Trip to Moon: Escape Earth's Gravity

[trolling]

Homework Statement

You plan to take a trip to the moon. Since you do not have a traditional spaceship with rockets, you will need to leave the Earth with enough speed to make it to the moon. Some information that will help during this problem:
mass of Earth = 5.9742 x 10^24 kg
radius of Earth = 6.3781 x 10^6 m
mass of moon = 7.36 x 10^22 kg
radius of moon = 1.7374 x 10^6 m
distance from Earth to moon = 3.844 x 10^8 m (center to center)
G = 6.67428 x 10^-11 N-m2/kg2
1) On your first attempt you leave the surface of the Earth at v = 5534.0 m/s. How far from the center of the Earth will you get?

Homework Equations

Wnet = ΔKE
(G * M * m)((1/rf) - (1/ro)) = (m * v^2)/2, M = mass of Earth & m = mass of satellite
(G * M)((1/rf) - (1/ro)) = (v^2)/2

The Attempt at a Solution

ro = radius of Earth (?)

(rf^-1 - ro^-1) = (.5v^2)/(G * M)
rf^-1 = ((v^2)/(2G*M)) - (ro^-1)
rf = (((v^2)/(2GM)) - (ro^-1))^-1

I plugged in the corresponding values, but they seem to be wrong. I got 26022994.95 m.

 

[Simon Bridge]

ro = radius of Earth (?)

(rf^-1 - ro^-1) = (.5v^2)/(G * M)
rf^-1 = ((v^2)/(2G*M)) - (ro^-1)
rf = (((v^2)/(2GM)) - (ro^-1))^-1

I'm not sure I follow the reasoning behind these manipulations ... did you try to use conservation of energy?

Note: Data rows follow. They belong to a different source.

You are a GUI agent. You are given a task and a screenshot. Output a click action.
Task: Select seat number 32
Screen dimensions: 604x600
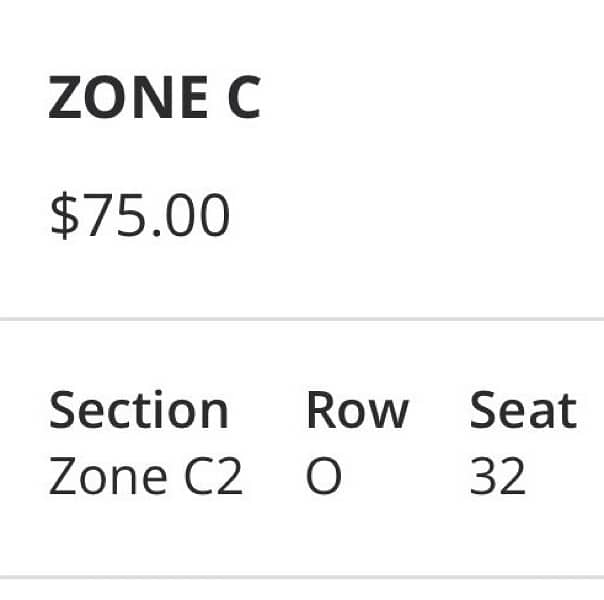click(x=497, y=478)
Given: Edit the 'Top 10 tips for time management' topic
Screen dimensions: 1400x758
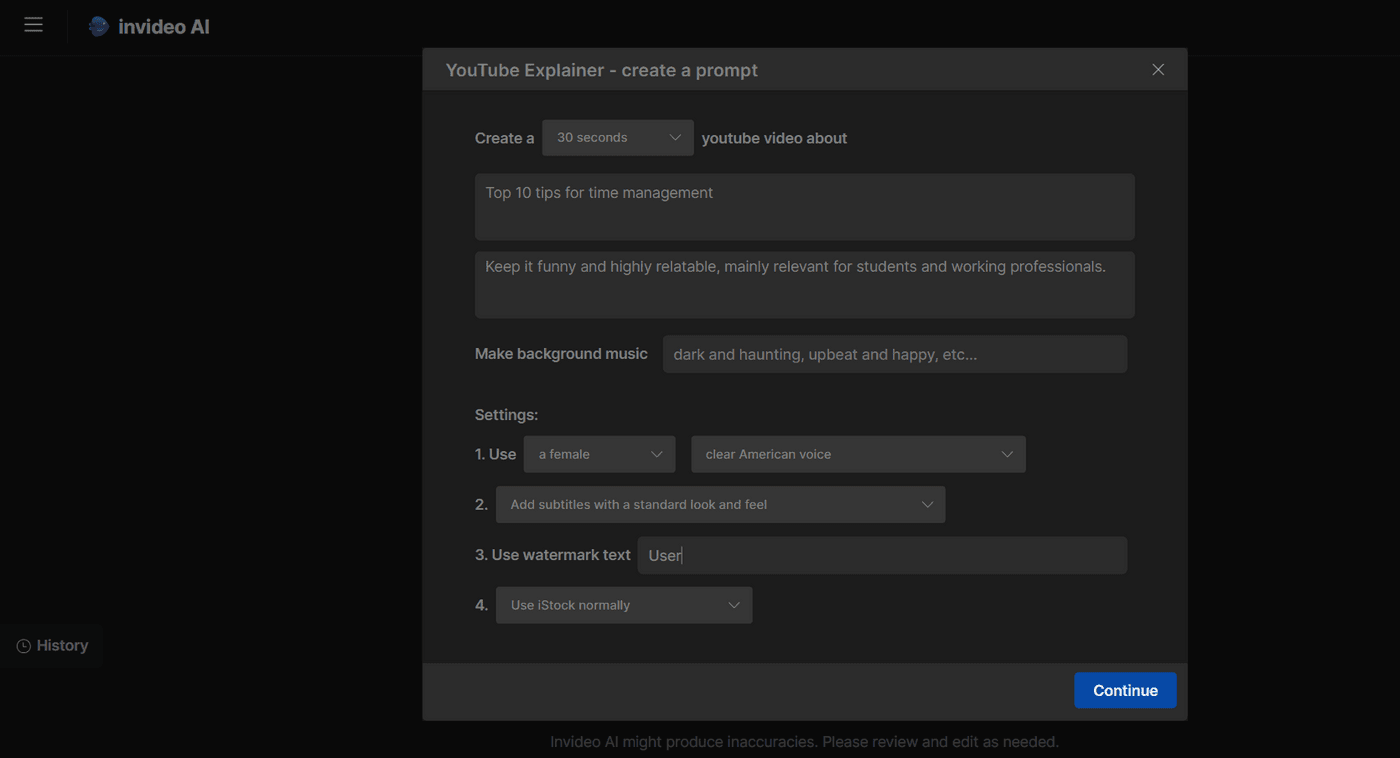Looking at the screenshot, I should click(804, 207).
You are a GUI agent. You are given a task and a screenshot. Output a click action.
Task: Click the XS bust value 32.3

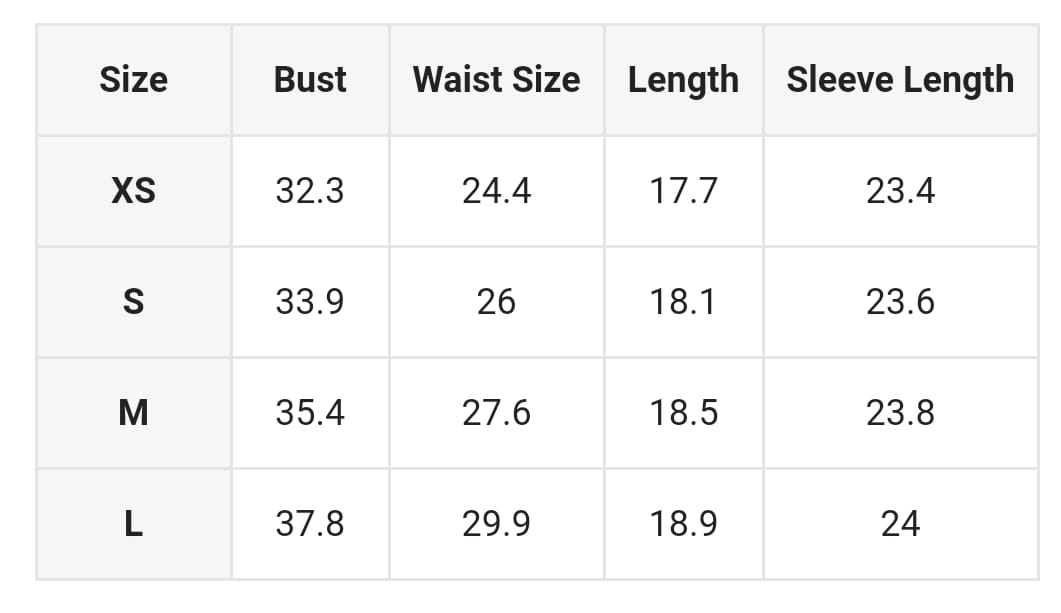pos(310,190)
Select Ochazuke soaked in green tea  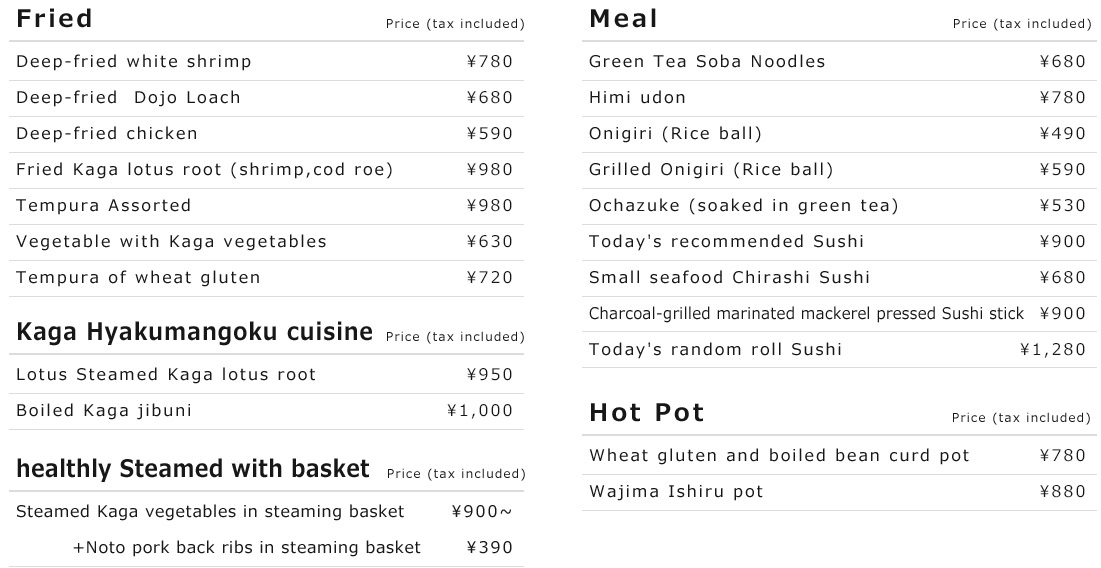pos(743,206)
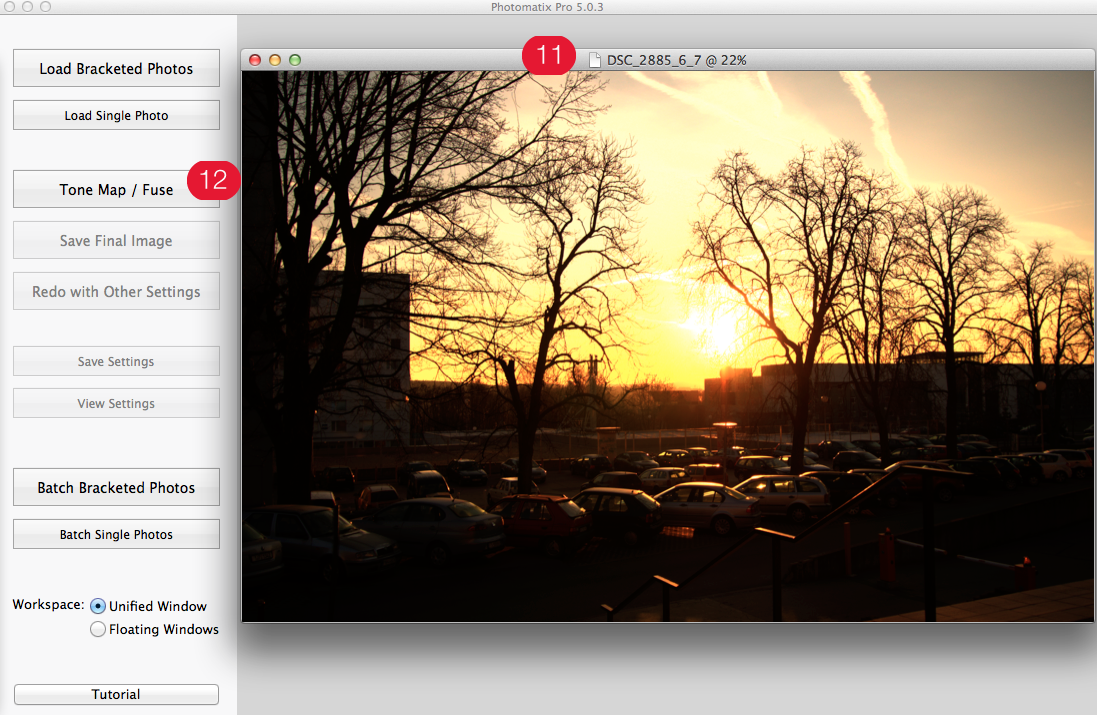Click Load Bracketed Photos

tap(116, 69)
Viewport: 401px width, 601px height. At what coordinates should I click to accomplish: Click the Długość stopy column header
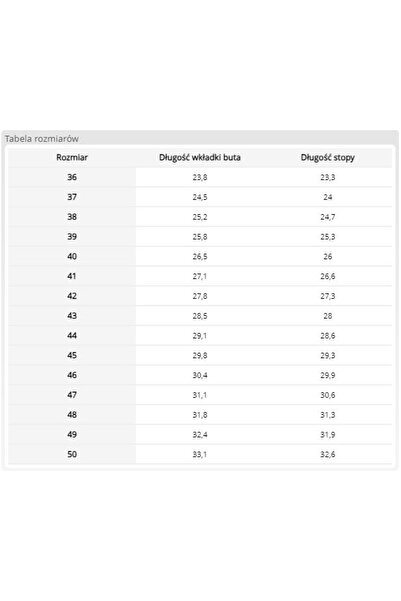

Will you need to include the Moon's contribution?

 

[trolling]

I'm not sure I follow the reasoning behind these manipulations ... did you try to use conservation of energy?

Will you need to include the Moon's contribution?

I tried using the work-energy theorem (W = ΔKE) & applied it to the problem. I'm not too sure about using the moon; I was hoping someone would know about whether to use it or not.

 

[voko]

The sum of the potential energy with respect to the Moon, the potential energy with respect to the Earth and the kinetic energy is constant.

 

[gneill]

I would be tempted to treat it as an orbital problem. Take advantage of the Earth's daily rotation to choose an optimal launch location and direction (thus decreasing your required Earth-relative launch speed). I think a pretty good first approximation would be to plan a Hohmann style orbit for maximum apogee vs energy required.

It might be worthwhile to determine the radial distance where the Moon's influence just equals the Earth's in terms of acceleration due to gravity -- if you can cross that line with the right Moon/Earth/ spacecraft geometry, you can 'fall' the rest of the way to the Moon.

 

[Simon Bridge]

What voko said - but I'd put it as "total kinetic energy + total potential energy = constant" ... you can work out the craft's potential energy due to the Earths gravity and due to the Moon's gravity and combine them for total potential energy. (The moon will help your spacecraft travel towards it.)

the "orbital problem" treatment gneill mentioned is how you'd actually go about it IRL ... but may be more than your course wants from you. The question seems to be interested only in the radial contributions - so you'd have to aim really really carefully to hit the moon.

gneill also talked about the radial distance where the Moon's influence is equal (and opposite) to the Earth's. This means you won't need to start out at the escape velocity from the surface of the Earth just to get to the Moon. If you arrange your initial kinetic energy to be just enough to get you there (IRL, you need just a bit more than that or it's 50:50) - the Moon will pull you the rest of the way in. I suspect this last bit is what the lesson is trying to get you to realize.

 

[Cbray]

Use conservation of energy.

 

[Simon Bridge]

@Trolling: how did you get on so far?